Today the legal commitment signs up all 46 CoE members to abide by rules on rights to life, liberty and expression, and protection from torture, degrading treatment and slavery.

It is not linked to the European Union, so Brexit did not affect the UK’s obligations.

The European Court of Human Rights, in Strasbourg, makes binding judgments on the convention.

– Why is the convention back in the headlines?

The Supreme Court will hand down its judgment on Wednesday on whether the Prime Minister’s plans to remove asylum seekers who arrive on small boats to Rwanda.

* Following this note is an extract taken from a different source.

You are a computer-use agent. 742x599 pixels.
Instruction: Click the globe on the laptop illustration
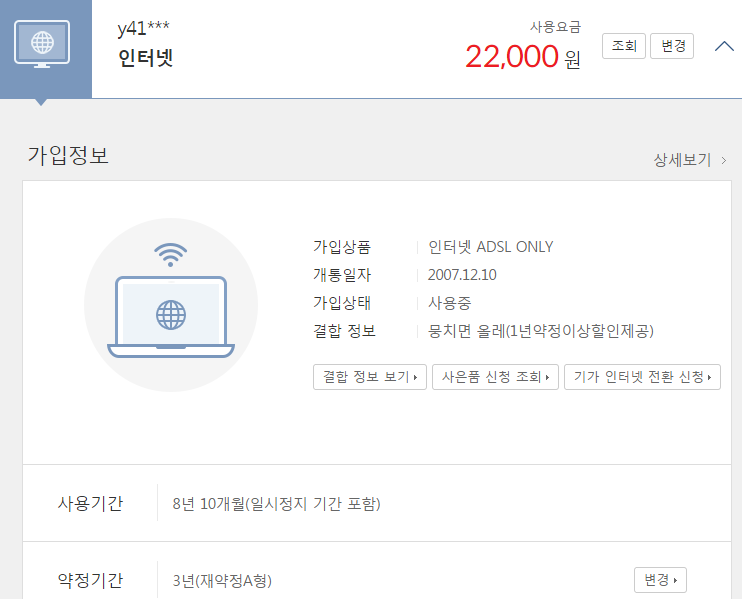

It is central to his pledge to “stop the boats” crossing the English Channel.

The Government went to the highest court in the UK after appeal judges found the policy was unlawful because the east African nation was deemed unsafe. The ruling also touched on the ECHR.

If he loses the appeal, Mr Sunak may consider whether there is any scope to take the case to Strasbourg.

In a scathing attack on the Prime Minister after her sacking as home secretary, Suella Braverman said his legislation is “vulnerable to being thwarted yet again” in Strasbourg even if it wins in the British legal system.

– Does Rishi Sunak’s Government want to quit the convention?

The Prime Minister promised to do “whatever it takes” to stop small boats but has been resisting taking action on the ECHR, other than to argue for reform over the order that blocked the inaugural flight to Kigali last year.

The most strident rhetoric came from Mrs Braverman, repeatedly signalling she wanted to quit the “politicised court”.

Even after she was sacked by Mr Sunak, immigration minister Robert Jenrick said they must halt the boat crossings “no ifs, no buts” in an interview with the Telegraph.

But in the past, James Cleverly – who has inherited the Home Office from Mrs Braverman – has taken a more moderate approach.

In April, while foreign secretary, he said he was “not convinced” leaving the ECHR was necessary to have a robust immigration system.

He said the European countries that are not signatories are a “small club”, telling the Guardian: “I am not convinced it is a club we want to be part of.”

Mrs Braverman may want to exact revenge for her sacking while trying to boost her popularity on the right of the party, in the event of a leadership contest, by calling for Mr Sunak to quit the convention.

– Which European nations aren’t signatories?

Modern warfare
Vladimir Putin’s Russia is an outlier in not being part of the convention (Nick Potts/PA)

The outliers in Europe that are not signed up to the ECHR are a conspicuous duo: Vladimir Putin’s Russia and Belarus.

Back in the 1960s, Greece left the convention after a military coup abolished democracy.

– Have the Tories always wanted to leave?

When he was prime minister, Lord David Cameron said he ruled out “absolutely nothing” in a bid to scrap Labour’s Human Rights Act, which incorporated the convention into British law.

Frustrated by Strasbourg’s rulings while home secretary, Theresa May urged people not to vote to leave the EU but instead focus on the ECHR.

Both Boris Johnson and Liz Truss also kept the threat on the table as they sought to placate the right of the party.

But the Conservatives are far from united over the issue, with more moderate MPs standing strongly in support of the UK’s international commitments.